- **Amaç**
Vesayetçi demokrasi üzerine yazının "Vesayetçi otoriterlik, diktatörlük…" ile başlayıp "bir hedefi anlatmaktadır." ifadesine kadar süren kısmını, "diktatörlük" yerine "despotluk" koyarak yeniden yaz.

- **Belge bölümü**

'''

Vesayetçi otoriterlik, diktatörlük…
Mahmut ÜSTÜN yazdı:
Levent Köker’in yazısı üzerine notlar-3
Gelelim vesayetçi demokrasi tanımlamasına… Köker, vesayetçi demokrasi tanımına da karşı çıkıyor. Makelesinde, “vesayetçi demokrasi” aslında yanlış bir nitelendirme olmaktadır. “Vesayetçi demokrasi” denilen rejim de, aslında demokrasi değil, bir tür otoriterliktir” demektedir. Köker’e göre vesayetçi demokrasi tanımlaması bir tür oksimorondur. Zira vesayet bir otoriterlik işaretidir ve otoriterlik de diktatörlük demektir. Köker’e göre bu nedenle “vesayetçi demokrasi” tabirindeki demokrasi terimi, olan bir durumu değil, olsa olsa gelecekte erişilmesi gereken bir hedefi anlatmaktadır.
Benim bu noktadaki sorularım ise şunlar: gerçekten vesayetçi olmayan ya da diktatörlük nosyonunu temel bir özellik olarak barındırmayan bir Anayasa ve siyasal rejim var mıdır? Olabilir mi? En demokratik özelliklere sahip bir Anayasa bile neticede devlet ili ilgili bir kurallar dizisinin ifadesidir. “Toplumsal sözleşme” teorileri gerçek bir tarihsel vakayı tanımlamadığına ve bir varsayıma dayandığına göre, en demokratik anayasa bile sistem içindeki başat güçlerin iktidarını teminat almayı öncelemez mi? Yani eni sonu bir uzlaşmadan ziyade bir dayatmanın mahsulü değiller midir? Yine eni sonu toplumun başat unsurlarının kendi özsel çıkarlarını dayatmasını ve garanti altına almasını içeren anayasalar, tabiatları gereği otoriterlik veya diktatörlük içermezler mi?

'''

- **Çıkarılan satırlar**

'''

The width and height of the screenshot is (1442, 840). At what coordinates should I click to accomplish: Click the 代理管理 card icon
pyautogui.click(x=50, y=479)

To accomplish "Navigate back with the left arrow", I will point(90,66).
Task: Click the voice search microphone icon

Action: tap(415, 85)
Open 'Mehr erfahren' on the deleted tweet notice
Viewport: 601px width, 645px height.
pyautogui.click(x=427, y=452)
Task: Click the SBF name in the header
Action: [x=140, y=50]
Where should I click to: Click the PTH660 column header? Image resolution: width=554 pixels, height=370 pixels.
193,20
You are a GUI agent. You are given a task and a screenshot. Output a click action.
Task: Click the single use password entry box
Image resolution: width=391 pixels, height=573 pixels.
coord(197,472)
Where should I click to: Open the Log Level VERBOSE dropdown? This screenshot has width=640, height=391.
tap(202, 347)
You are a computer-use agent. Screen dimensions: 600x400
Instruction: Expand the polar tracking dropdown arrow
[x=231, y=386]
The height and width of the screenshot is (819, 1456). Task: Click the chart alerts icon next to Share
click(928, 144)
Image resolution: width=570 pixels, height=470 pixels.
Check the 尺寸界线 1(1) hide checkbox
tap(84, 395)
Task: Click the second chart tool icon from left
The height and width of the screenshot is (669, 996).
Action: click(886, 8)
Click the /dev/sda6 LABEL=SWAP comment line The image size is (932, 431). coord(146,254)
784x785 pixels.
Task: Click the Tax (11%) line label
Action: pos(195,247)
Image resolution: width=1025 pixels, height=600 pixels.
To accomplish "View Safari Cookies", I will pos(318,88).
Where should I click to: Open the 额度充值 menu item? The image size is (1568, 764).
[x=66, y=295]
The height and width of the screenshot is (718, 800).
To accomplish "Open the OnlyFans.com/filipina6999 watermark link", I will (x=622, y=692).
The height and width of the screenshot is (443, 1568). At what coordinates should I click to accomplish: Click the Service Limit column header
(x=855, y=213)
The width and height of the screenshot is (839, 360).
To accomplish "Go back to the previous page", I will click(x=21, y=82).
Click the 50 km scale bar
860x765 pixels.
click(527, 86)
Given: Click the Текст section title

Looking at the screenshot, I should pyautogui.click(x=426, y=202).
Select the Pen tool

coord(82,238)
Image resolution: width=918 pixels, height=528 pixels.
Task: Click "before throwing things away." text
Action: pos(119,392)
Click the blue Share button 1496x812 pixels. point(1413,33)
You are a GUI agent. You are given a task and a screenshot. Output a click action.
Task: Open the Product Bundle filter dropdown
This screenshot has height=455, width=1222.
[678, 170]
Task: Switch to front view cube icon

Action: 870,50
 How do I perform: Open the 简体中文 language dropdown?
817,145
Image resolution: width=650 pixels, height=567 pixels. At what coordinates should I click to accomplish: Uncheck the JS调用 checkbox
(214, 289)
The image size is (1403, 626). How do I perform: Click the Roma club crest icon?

'''

- **Alıştırma sonucu**
Vesayetçi otoriterlik, despotluk…
Mahmut ÜSTÜN yazdı:
Levent Köker’in yazısı üzerine notlar-3
Gelelim vesayetçi demokrasi tanımlamasına… Köker, vesayetçi demokrasi tanımına da karşı çıkıyor. Makelesinde, “vesayetçi demokrasi” aslında yanlış bir nitelendirme olmaktadır. “Vesayetçi demokrasi” denilen rejim de, aslında demokrasi değil, bir tür otoriterliktir” demektedir. Köker’e göre vesayetçi demokrasi tanımlaması bir tür oksimorondur. Zira vesayet bir otoriterlik işaretidir ve otoriterlik de despotluk demektir. Köker’e göre bu nedenle “vesayetçi demokrasi” tabirindeki demokrasi terimi, olan bir durumu değil, olsa olsa gelecekte erişilmesi gereken bir hedefi anlatmaktadır.